Kentish Gazette Canterbury & District
Youngsters’ hard work at garden is ruined by drunks
Drunken vandals trashed a wildflower garden at the Kingsmead Field in Canterbury – just days after it had been worked on by schoolchildren.
Between 10 and 15 young men were seen loitering at the field on Thursday evening last week before they ripped fence posts surrounding the garden out of their fixtures and threw beer cans into the Stour.
In May, youngsters from the nearby St Stephen’s Primary School and Riverside Children’s Society had been invited to plant flowers in the garden.
Sian Pettman, of the Friends of Kingsmead Field, looks after the garden and helped the children work on it.
She said: “It’s so demoralising when things like this happen.
“We brought the children down here to work on it and involve them in a really nice project, and this happens.
“Their piece of the garden wasn’t too badly affected. It was trampled on a bit, but they ripped all the fence posts out and threw them about.”
Martial arts instructor Barry Phelan, who volunteers at the field, put them back into the ground.
The Stour also suffered as empty cans of Coors Light beer and a cardboard box were dumped into the river.
The vandalism took place in the same week that Canterbury City Council started consulting on its proposed Public Space Protection Order.

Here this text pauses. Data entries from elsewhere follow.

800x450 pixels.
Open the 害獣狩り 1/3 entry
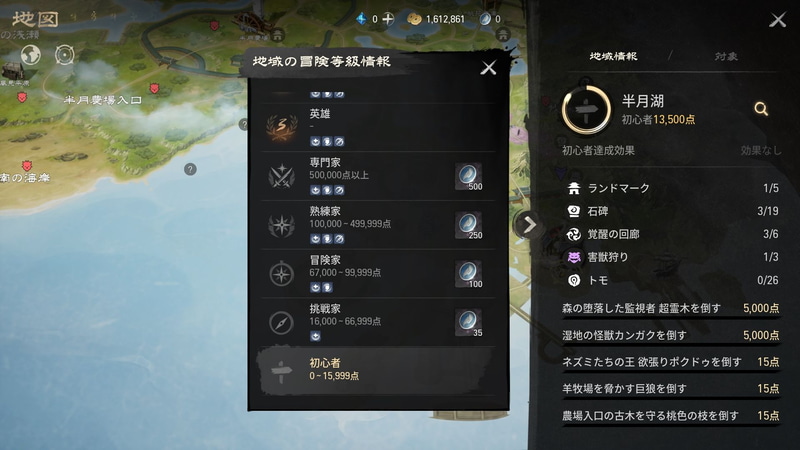coord(672,257)
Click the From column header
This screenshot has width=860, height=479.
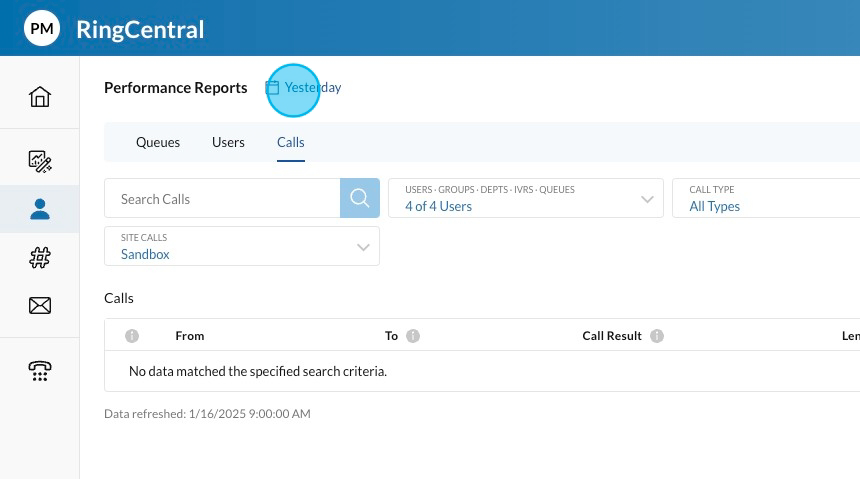[189, 336]
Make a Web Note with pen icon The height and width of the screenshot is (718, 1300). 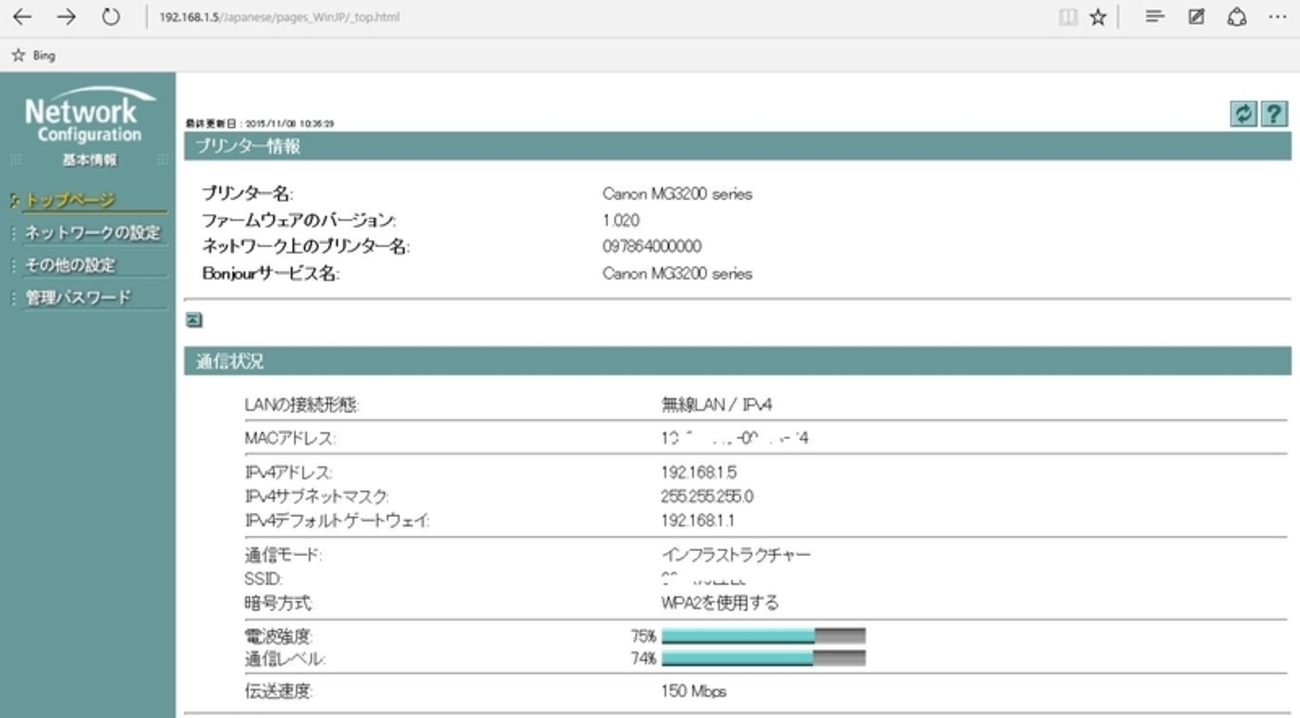[1196, 17]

Among its proposals are con- trols on persistent begging, urinating or defecating in public places, street drinking, street trading, buskers who fail to comply with the council’s voluntary code of conduct, cycling in some public areas, illegal peddling, outof-control dogs and dog fouling.
Mrs Pettman said: “This incident really raises the wider issue of there not being adequate supervision of open spaces in Canterbury.
“We could do with either litter enforcement at the parks or proper wardens patrolling them. There is no way that residents can be expected to deal with incidents such as excessive alcohol consumption, littering, vandalism and drug-taking.
“This requires someone in a position of authority with a hotline to police, the council and litter enforcement officers.”